As the domestic and global hunger crises worsen, children around the world face great threats to their physical and brain development, mental health and safety. Globally, nearly 8 million are at risk of death from severe malnutrition, and many more are subjected to child marriage and child labor to put food on the table. The latest estimates project that over 9 million children are food insecure in the United States alone.
The Farm Bill will be reauthorized in 2023. With hunger on the rise, we must use this opportunity to strengthen its ability to combat hunger in the U.S. and around the world.
Low-income households in the U.S. are still suffering the effects of pandemic-related economic disruption, especially in rural areas. Today, 20 million American kids rely on the Supplemental Nutrition Assistance Program (SNAP) for food – but at current benefit levels, families are still struggling to meet their needs. SNAP benefits don't cover the cost of an average meal in 96% of counties.

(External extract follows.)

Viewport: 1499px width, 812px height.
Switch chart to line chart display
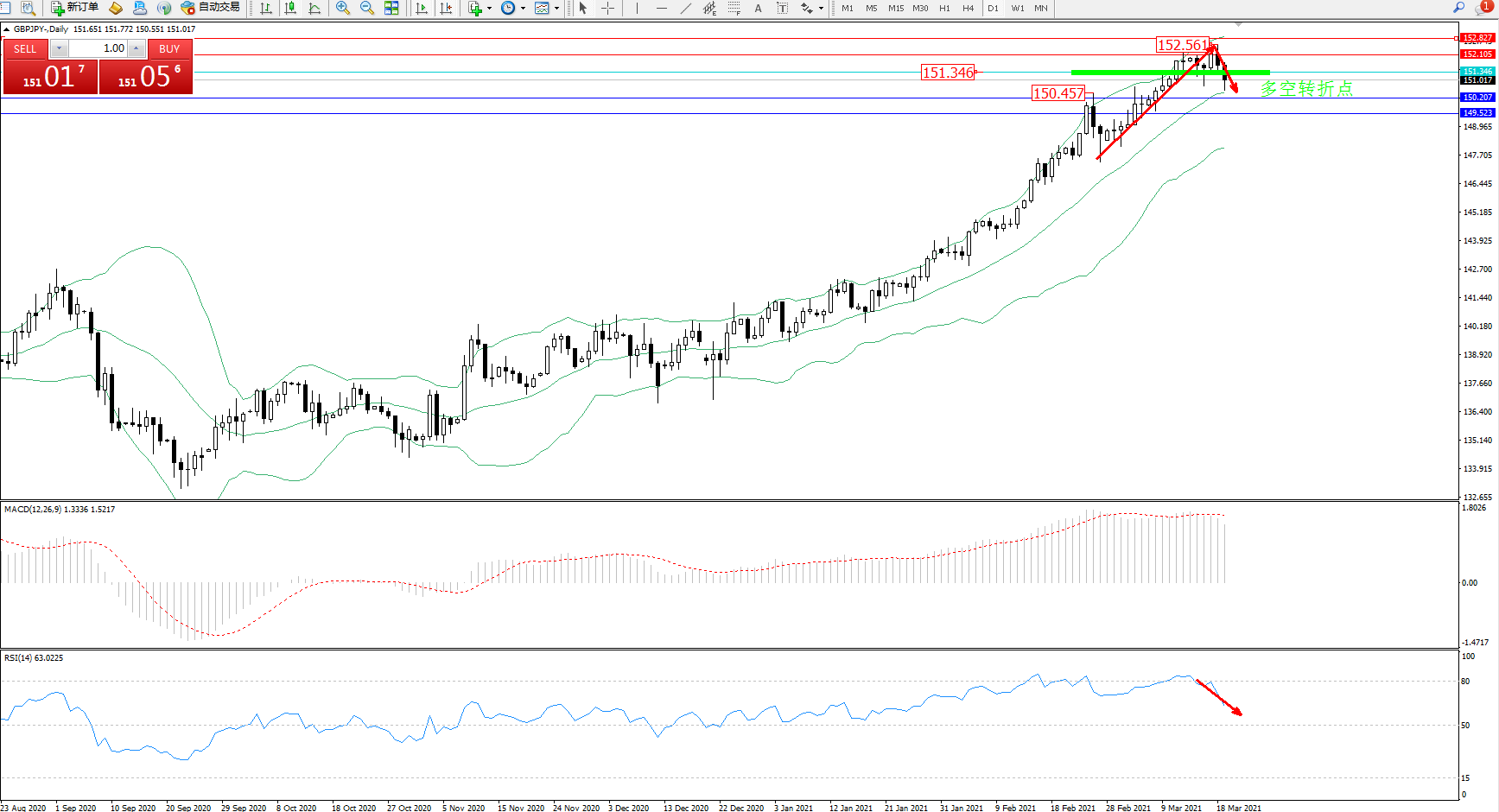pyautogui.click(x=314, y=8)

We must strengthen and protect SNAP by increasing benefit levels and expanding benefits to cover online delivery fees. We must also maintain recipients' ability to spend credits on whatever food they wish so parents can purchase foods their children will eat.
To prevent future hunger crises, we need to make bigger and better investments in vulnerable communities. When we expand access to farm equipment and agricultural loans, provide education on nutrition and strengthen water and risk management practices, we help protect generations of families. This approach works – in fact, every $1 invested in resilience-building measures saves $3 in humanitarian response.
As an advocate for children, I urge you to strengthen and protect SNAP and support the global Food for Peace programs that build families' resilience in the next Farm Bill.